ビジネスや人間関係の様々な場面において、相手の退路を塞がず、安全に立ち去ることを許可する心の余裕を持つことが、最終的な勝利と安定を確実なものにします。
過去への執着を手放し、浮いた時間やエネルギーを、次なる建設的な目標に向けて集中させることが、優れたリーダーシップの条件と言えます。
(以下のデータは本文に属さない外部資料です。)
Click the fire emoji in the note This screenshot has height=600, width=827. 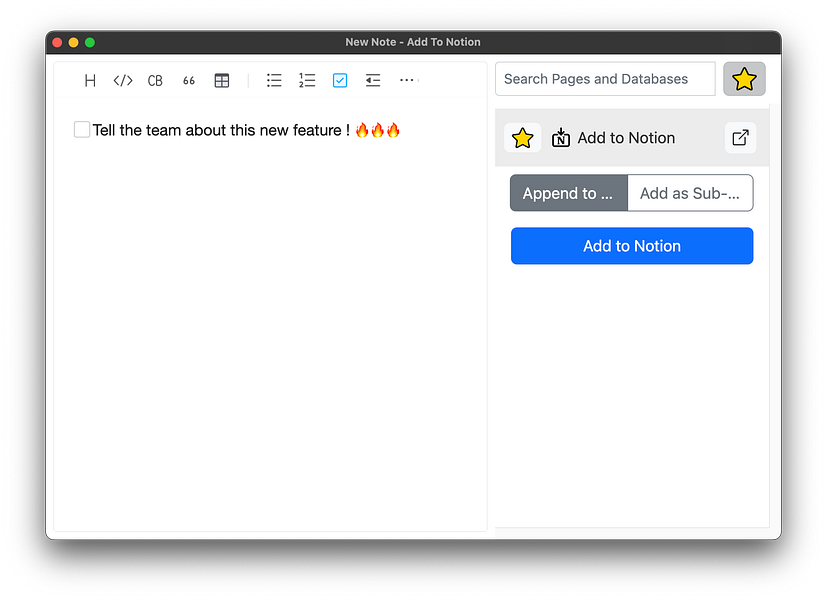[x=363, y=129]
相手の決断を尊重し、新たなステップへと進むための選択を

長年培ってきた関係性が終わる時や、競争相手が目の前から去っていく時、どうしても「もう少しだけ」と引き止めたくなる感情が湧き上がるのは、人間として非常に自然なことです。
しかし、そこでぐっと立ち止まり、大局的な視点から現状を俯瞰することが大切です。

  • 相手の撤退は、新しい環境へ移行するための準備期間と捉える
  • 無理な引き止めによる予期せぬリスクやトラブルを回避する
  • 円満な別れが、将来の新たな協力関係の種となることを信じる

相手の決断を尊重し、気持ちよく送り出すことは、決して敗北や損失ではありません。
むしろ、不要な争いを避け、あなた自身やあなたの組織が次のステップへと身軽に進むための、最も賢明な選択となります。
もし今、去りゆく相手への対応に迷われているのであれば、どうか無理に引き止めることなく、お互いの未来にとって最良となる道を選んでみてください。